= Hotheaded Naked Ice Borer =

Fictional animal

Hotheaded Naked Ice Borer

The Hotheaded Naked Ice Borer is a fictional animal invented by Discover magazine as an April Fool's Day joke.

A short article on the Hotheaded Naked Ice Borer first appeared in the April 1995 issue of Discover magazine. The article was written by Tim Folger, then an editor at the magazine. Folger wrote several other April Fool stories for the magazine, including a basketball-sized particle named the "bigon", and the discovery of prehistoric musical instruments— rhinoceros bladder bagpipes, a mastodon-tusk tuba, and a bone triangle—supposedly used by Neanderthals.

==Hoax==
The article carried a purported photo of a Naked mole rat-like creature with a bony growth protruding from its head.
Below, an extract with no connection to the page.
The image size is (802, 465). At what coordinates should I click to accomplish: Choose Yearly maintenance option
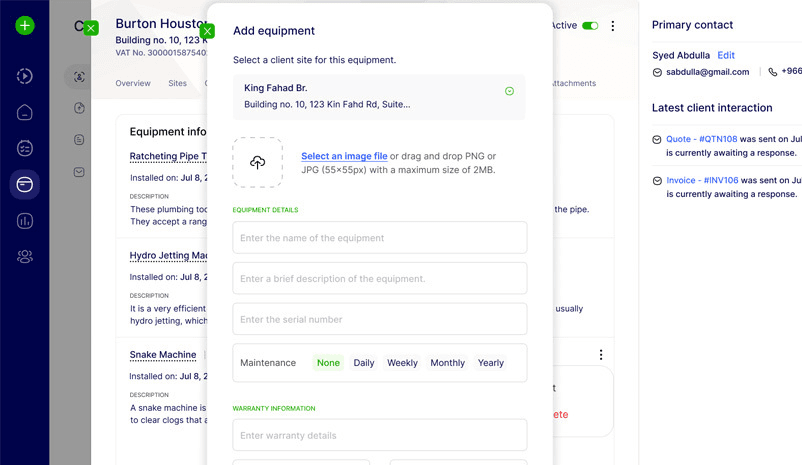(491, 363)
According to the article, this animal had recently been discovered in Antarctica. The bony structure was suffused with tiny blood vessels that would heat it to a temperature high enough to melt through the ice. To acquire food, a group of these animals would burrow into the ice underneath suitable prey, and use their heads to melt through. When the animal, usually a penguin, sank helplessly into the water, the group of Borers would devour it. It was even speculated in the article that Antarctic explorer "Philippe Poisson" (poisson d'avril, "April fish," is the French equivalent of "April fool") may have been eaten by a group of these animals when he disappeared in 1837.

A clue that indicated that the Ice Borer story was a hoax can be found in the name of the biologist who discovered the animal, "Aprile Pazzo" ("April Fool" in Italian). Cleber Redondo, a deputy art director, created image by digitally manipulating an image of a naked mole-rat, adding fangs and a "bony growth" (based on a trilobite) with a "red-hot" front edge.

==Influence==
Discover magazine received more mail about this article than about any other article it had ever published. A number of zoo officials and scientists sent humorous letters to the magazine asking how they could acquire specimens of the creature. Ripley's Believe It or Not! picked up the story and ran it as a real news item. The story was repeated as true in The Unofficial X-Files Companion.

The creature was featured in Godzilla: The Series as an enemy kaiju.

In the game Subnautica: Below Zero, the Ice Worm leviathan is likely based on the Ice Borer, as both creatures possess a "hot bone" in their heads that helps them to melt through ice to hunt for prey.